Si narra che uno dei militari al potere si facesse ricco dei vari furti perpetrati ai danni della gente per dare offerte ai monaci e costruire pagode. Perché secondo la loro tradizione, ciò permette di ricevere – secondo tale atto di carità – dei “meriti spirituali, per sé e peri propri cari vivi e morti. Quindi se oggi i monaci non vogliono più ricevere offerte, il cui simbolo è la loro ciotola per mangiare, vuol dire rifiutare il cibo e quindi dare una speciale ‘scomunica religiosa’ ai militari: “non potete più salvarvi senza di noi!”. Pensiamo ai monaci buddisti che si sono bruciati vivi in Vietnam nel 1963 dove allora come oggi protestavano contro la violenza del potere, allora con contro un potere filocattolico che tentava di reprime le altre religioni; o come Gandhi in India contro l’occupazione inglese: con la forza del loro presenza silenziosa.
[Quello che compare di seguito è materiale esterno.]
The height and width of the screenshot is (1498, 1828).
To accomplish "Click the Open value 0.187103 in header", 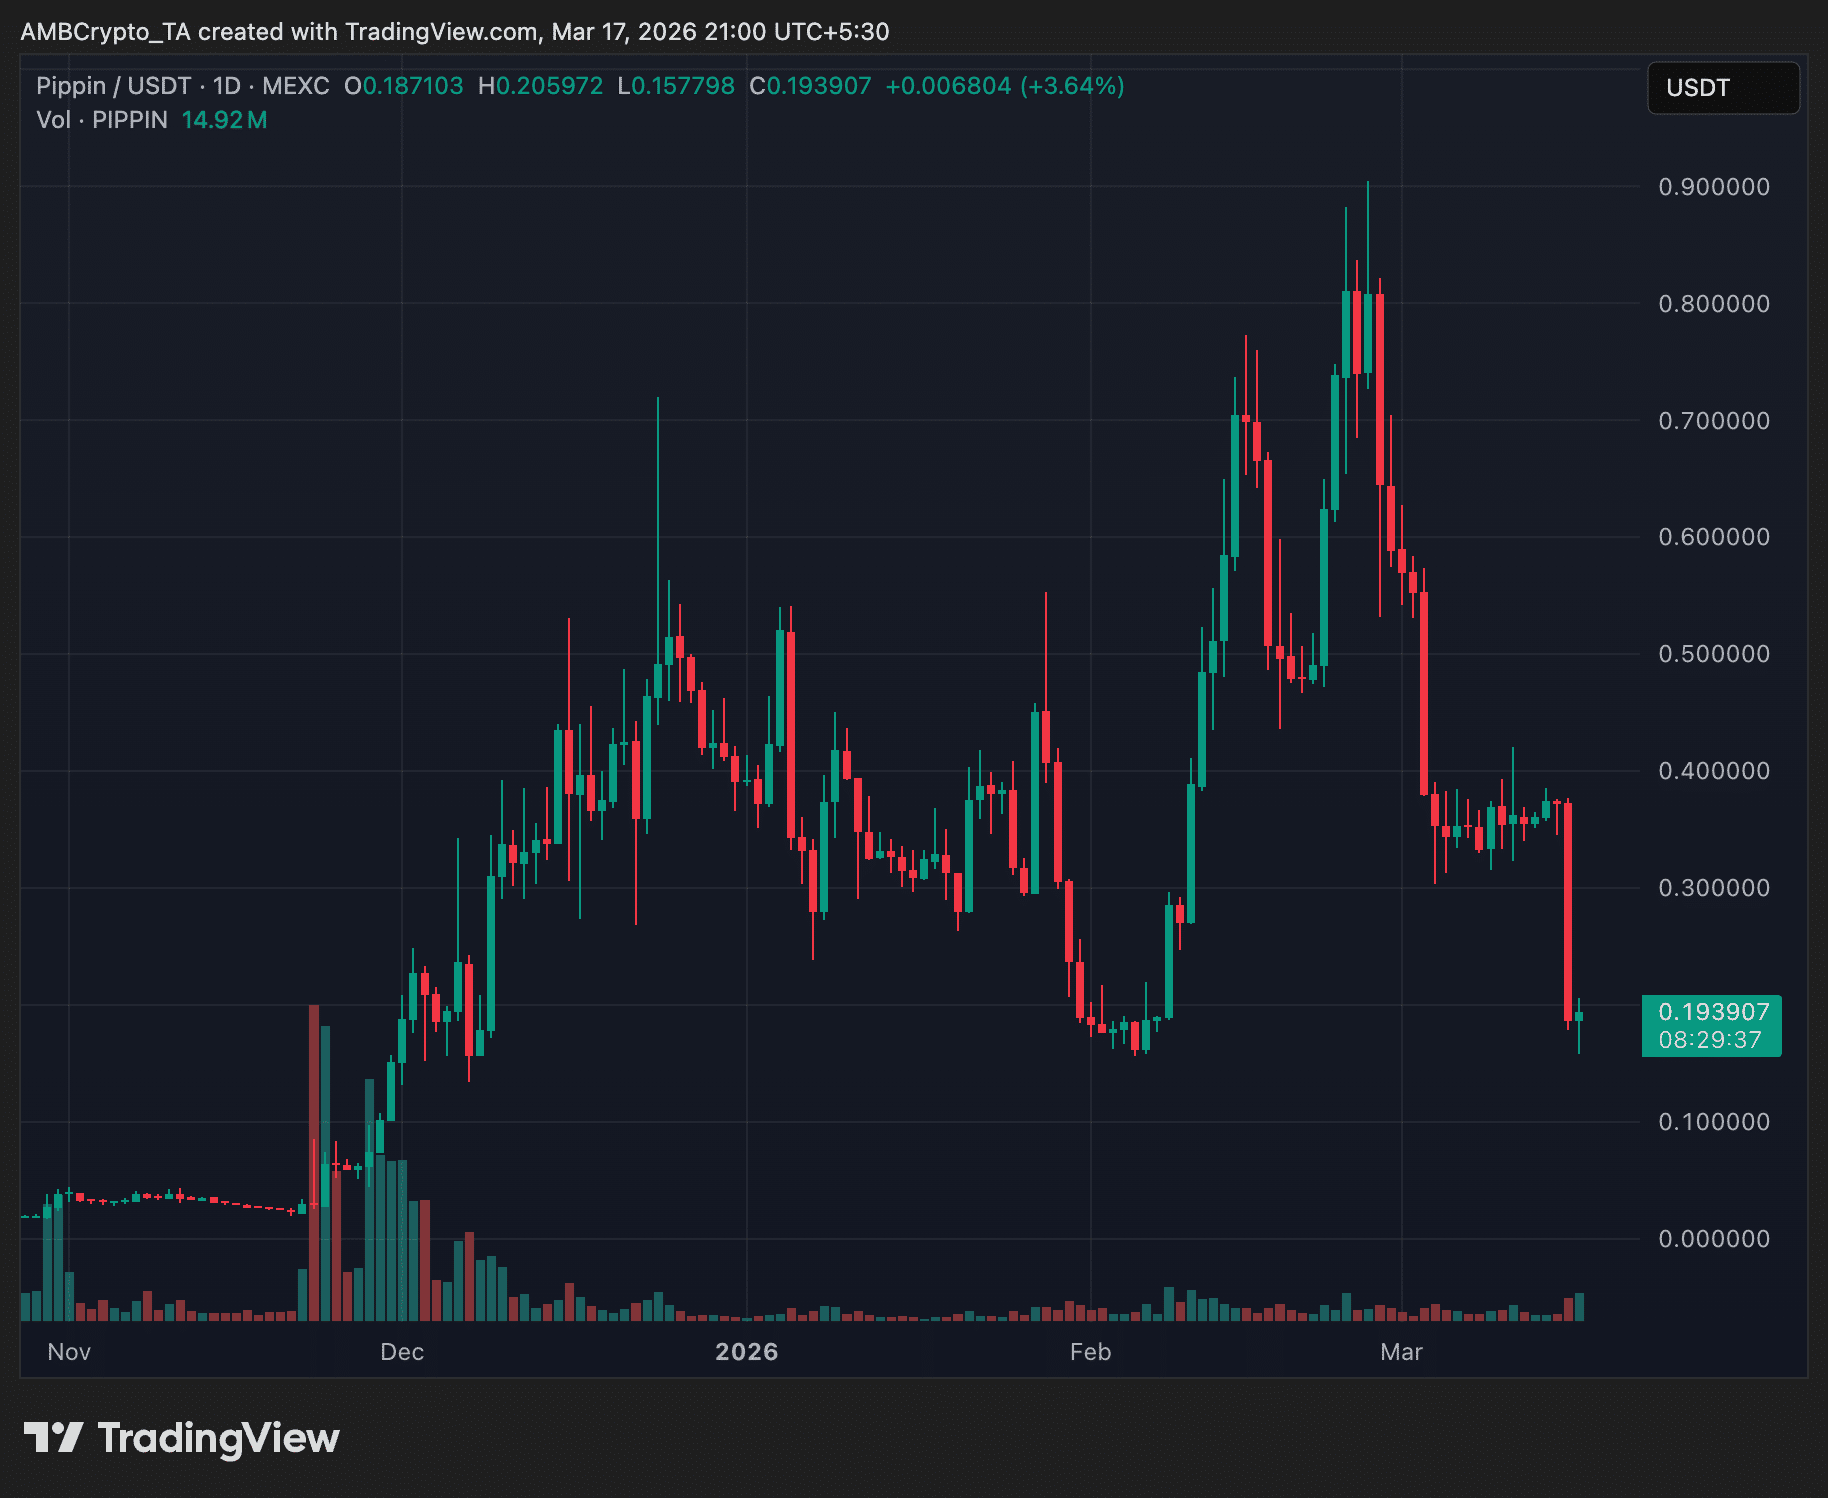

Dalle nostre parti invece il potere ecclesiastico cattolico fa ben altre iniziative di protesta, esprimendo vicinanza e preghiere al caso della Birmania…

Oggi i monaci, con l’immagine della veste, del mendicare, della testa rasata hanno aperto una ‘rivoluzione zafferana’ che seppur repressa nel sangue e nell’oppressione indicano come la loro vita – scadenzata da una vita mistica di meditazione e di consapevolezza sociale – rappresenti nei contenuti il punto di riferimento fondamentale del popolo birmano, tra il limite e la profondità del loro messaggio, testimoniato con autorevolezza seppur senza autorità.

E già oggi la Birmania, grazie a questo popolo tenace e ai loro monaci buddisti, non è più quella di ieri.